Explanation: **Explanation:** **Fomepizole** is the treatment of choice for toxic alcohol ingestion, specifically **Methanol** and **Ethylene glycol** poisoning. **Mechanism of Action:** The toxicity of methanol is not due to the alcohol itself, but its metabolite, **formic acid**, which causes metabolic acidosis and retinal damage (blindness).

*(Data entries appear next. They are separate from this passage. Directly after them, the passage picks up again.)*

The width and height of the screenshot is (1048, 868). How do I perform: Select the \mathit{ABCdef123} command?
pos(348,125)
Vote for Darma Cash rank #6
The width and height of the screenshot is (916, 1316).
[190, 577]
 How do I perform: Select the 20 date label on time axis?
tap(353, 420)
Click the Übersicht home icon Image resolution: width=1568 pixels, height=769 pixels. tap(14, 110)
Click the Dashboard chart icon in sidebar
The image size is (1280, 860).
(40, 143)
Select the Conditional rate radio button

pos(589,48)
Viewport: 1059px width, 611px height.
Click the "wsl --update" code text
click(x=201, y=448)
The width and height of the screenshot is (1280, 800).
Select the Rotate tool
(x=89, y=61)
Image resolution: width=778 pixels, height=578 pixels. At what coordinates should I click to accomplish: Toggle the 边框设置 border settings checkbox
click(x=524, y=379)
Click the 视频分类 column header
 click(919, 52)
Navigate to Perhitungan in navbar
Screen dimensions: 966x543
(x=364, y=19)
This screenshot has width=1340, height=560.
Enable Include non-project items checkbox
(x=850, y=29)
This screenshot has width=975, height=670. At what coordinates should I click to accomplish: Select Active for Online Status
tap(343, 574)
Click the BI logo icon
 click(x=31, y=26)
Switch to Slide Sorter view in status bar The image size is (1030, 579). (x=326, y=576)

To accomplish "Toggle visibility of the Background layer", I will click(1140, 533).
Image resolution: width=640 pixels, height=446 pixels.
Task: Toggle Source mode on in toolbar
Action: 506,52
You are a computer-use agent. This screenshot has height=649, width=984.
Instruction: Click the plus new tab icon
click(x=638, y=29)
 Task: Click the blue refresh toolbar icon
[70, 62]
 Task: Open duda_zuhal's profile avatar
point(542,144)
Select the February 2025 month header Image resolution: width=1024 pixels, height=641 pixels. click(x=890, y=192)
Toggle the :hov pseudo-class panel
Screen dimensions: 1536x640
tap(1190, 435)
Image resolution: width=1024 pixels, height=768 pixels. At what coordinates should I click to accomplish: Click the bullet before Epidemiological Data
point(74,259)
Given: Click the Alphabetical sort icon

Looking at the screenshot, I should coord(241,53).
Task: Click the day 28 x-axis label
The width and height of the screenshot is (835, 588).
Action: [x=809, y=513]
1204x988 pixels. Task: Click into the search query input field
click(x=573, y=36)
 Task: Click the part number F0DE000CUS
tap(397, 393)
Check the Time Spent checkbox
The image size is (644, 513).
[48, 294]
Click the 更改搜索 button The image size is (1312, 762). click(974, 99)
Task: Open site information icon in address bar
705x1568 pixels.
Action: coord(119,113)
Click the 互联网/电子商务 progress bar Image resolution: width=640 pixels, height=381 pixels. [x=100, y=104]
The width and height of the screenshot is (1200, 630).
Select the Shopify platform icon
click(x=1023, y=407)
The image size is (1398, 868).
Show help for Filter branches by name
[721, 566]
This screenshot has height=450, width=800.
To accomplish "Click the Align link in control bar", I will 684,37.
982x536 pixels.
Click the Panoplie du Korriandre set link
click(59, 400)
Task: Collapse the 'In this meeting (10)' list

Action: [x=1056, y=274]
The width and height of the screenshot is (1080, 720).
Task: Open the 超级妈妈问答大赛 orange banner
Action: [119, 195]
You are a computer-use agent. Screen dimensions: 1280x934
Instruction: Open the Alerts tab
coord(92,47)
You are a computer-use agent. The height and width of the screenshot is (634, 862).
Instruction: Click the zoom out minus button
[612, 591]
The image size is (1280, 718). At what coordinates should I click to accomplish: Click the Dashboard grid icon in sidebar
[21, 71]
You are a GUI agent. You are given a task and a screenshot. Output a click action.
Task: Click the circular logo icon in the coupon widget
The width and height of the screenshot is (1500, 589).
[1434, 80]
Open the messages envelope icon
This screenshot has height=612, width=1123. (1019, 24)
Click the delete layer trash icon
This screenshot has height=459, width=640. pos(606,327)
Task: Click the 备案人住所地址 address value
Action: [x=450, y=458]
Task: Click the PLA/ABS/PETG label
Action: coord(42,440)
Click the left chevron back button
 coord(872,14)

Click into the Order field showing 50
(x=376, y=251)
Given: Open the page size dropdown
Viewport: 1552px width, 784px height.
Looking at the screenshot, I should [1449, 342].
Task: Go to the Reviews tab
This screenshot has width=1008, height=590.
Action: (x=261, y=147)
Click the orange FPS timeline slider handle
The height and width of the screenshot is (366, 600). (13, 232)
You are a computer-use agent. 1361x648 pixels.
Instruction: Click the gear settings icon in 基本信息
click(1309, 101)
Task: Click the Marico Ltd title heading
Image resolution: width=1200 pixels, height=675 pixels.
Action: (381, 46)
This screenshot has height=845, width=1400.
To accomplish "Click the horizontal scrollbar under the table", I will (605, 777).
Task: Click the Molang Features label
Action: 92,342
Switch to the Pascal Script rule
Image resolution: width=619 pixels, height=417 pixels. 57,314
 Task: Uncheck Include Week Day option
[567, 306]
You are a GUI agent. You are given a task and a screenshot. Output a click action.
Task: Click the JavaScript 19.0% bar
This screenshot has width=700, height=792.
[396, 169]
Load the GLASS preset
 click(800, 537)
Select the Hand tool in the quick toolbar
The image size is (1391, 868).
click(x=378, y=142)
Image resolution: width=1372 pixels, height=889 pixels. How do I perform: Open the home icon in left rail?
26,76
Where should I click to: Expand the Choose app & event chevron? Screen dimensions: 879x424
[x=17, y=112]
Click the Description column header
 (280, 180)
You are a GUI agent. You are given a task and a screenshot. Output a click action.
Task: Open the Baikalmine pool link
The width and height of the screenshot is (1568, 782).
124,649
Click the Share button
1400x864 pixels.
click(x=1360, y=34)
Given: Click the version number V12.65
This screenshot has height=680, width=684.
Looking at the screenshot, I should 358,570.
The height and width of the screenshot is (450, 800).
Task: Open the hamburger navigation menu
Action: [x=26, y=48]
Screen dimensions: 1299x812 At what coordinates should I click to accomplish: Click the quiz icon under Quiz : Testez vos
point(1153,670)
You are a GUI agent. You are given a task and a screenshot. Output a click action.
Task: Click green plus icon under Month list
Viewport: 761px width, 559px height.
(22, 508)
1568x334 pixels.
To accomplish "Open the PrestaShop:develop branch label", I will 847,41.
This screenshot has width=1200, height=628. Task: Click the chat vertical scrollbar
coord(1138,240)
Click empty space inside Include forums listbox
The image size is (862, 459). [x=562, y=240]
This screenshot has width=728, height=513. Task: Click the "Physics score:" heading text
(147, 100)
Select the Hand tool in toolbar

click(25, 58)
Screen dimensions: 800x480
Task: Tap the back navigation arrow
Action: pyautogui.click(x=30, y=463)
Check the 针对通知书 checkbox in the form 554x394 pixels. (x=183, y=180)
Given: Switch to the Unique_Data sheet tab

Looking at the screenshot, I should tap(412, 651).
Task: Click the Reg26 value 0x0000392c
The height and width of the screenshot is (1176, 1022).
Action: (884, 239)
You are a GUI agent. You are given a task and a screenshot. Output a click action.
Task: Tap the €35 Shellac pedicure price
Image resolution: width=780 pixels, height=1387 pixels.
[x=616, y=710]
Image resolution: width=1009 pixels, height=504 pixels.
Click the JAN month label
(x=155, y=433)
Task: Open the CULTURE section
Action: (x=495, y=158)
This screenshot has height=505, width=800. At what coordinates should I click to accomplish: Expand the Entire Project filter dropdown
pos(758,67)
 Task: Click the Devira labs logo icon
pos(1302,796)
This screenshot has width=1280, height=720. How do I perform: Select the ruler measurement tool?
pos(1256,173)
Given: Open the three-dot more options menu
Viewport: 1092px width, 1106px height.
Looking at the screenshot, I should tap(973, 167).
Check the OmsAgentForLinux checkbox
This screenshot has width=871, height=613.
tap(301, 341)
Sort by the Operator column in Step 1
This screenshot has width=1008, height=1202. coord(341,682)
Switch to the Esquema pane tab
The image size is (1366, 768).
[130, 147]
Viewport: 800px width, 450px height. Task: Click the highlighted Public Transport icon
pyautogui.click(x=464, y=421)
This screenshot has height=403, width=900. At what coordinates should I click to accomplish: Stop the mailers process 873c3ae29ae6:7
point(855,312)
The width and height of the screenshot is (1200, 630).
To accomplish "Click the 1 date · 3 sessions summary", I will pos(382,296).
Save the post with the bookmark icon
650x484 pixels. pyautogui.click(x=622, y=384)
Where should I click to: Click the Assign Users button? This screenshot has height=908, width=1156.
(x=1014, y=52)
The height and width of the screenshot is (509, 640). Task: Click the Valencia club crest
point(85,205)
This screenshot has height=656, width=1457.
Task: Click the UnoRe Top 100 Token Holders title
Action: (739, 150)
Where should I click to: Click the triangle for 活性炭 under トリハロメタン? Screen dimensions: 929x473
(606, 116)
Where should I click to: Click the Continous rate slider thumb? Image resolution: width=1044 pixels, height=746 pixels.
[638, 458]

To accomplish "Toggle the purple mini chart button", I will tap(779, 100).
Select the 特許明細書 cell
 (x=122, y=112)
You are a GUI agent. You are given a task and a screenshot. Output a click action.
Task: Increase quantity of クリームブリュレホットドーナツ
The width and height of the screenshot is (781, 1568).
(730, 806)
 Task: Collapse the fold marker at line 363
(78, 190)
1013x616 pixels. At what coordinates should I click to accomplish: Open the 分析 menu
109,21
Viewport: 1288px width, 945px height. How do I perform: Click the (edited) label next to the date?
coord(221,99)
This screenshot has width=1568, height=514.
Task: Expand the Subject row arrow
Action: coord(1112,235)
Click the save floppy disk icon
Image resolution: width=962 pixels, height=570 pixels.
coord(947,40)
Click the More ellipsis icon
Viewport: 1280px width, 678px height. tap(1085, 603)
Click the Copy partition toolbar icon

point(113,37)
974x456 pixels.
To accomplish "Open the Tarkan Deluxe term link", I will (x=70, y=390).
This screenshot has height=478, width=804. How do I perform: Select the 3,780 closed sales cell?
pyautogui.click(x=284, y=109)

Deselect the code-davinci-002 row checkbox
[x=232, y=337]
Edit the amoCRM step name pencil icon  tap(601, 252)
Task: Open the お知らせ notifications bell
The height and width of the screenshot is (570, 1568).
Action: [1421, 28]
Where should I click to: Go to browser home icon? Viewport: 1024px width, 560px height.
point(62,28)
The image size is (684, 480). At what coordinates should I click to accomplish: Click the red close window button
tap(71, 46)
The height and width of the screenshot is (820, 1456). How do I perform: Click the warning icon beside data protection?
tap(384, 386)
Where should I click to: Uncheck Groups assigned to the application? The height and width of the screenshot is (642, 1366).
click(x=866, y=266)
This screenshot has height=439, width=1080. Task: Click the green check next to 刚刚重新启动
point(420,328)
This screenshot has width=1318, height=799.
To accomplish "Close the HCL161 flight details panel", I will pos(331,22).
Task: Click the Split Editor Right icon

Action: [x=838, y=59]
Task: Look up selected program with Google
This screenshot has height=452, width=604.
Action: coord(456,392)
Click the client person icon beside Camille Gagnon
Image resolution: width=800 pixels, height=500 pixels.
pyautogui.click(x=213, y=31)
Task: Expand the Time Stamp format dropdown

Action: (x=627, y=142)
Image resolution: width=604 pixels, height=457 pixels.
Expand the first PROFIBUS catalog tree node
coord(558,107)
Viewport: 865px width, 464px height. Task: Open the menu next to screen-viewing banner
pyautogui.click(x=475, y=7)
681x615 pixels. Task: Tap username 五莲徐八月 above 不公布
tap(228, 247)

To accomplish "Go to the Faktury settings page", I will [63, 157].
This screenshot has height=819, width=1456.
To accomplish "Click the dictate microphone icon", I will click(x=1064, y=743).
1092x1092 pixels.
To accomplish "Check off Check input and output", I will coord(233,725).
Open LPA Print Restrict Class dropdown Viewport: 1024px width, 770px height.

Fomepizole acts as a potent **competitive inhibitor of the enzyme Alcohol Dehydrogenase (ADH)**. By inhibiting ADH, it prevents the conversion of methanol into its toxic metabolites (formaldehyde and formic acid), allowing the parent compound to be excreted harmlessly by the kidneys. **Analysis of Options:** * **A. Ethanol poisoning:** Ethanol is actually a substrate for ADH. In the absence of Fomepizole, ethanol is used as an antidote for methanol poisoning because it has a higher affinity for ADH than methanol, thereby "occupying" the enzyme. * **C. Opium poisoning:** The specific antidote for opioid overdose is **Naloxone** (a pure opioid antagonist). * **D. Barbiturate poisoning:** There is no specific pharmacological antidote for barbiturates; management involves supportive care and **urinary alkalinization** (using Sodium Bicarbonate) to enhance excretion. **High-Yield Clinical Pearls for NEET-PG:** * **Drug of Choice:** Fomepizole is preferred over ethanol because it does not cause CNS depression or hypoglycemia and has predictable pharmacokinetics. * **Ethylene Glycol:** Fomepizole also treats ethylene glycol poisoning by preventing the formation of **oxalic acid** (which causes renal failure and calcium oxalate crystals in urine). * **Disulfiram:** Do not confuse Fomepizole (inhibits ADH) with Disulfiram (inhibits **Aldehyde Dehydrogenase**), which is used in aversion therapy for chronic alcoholism.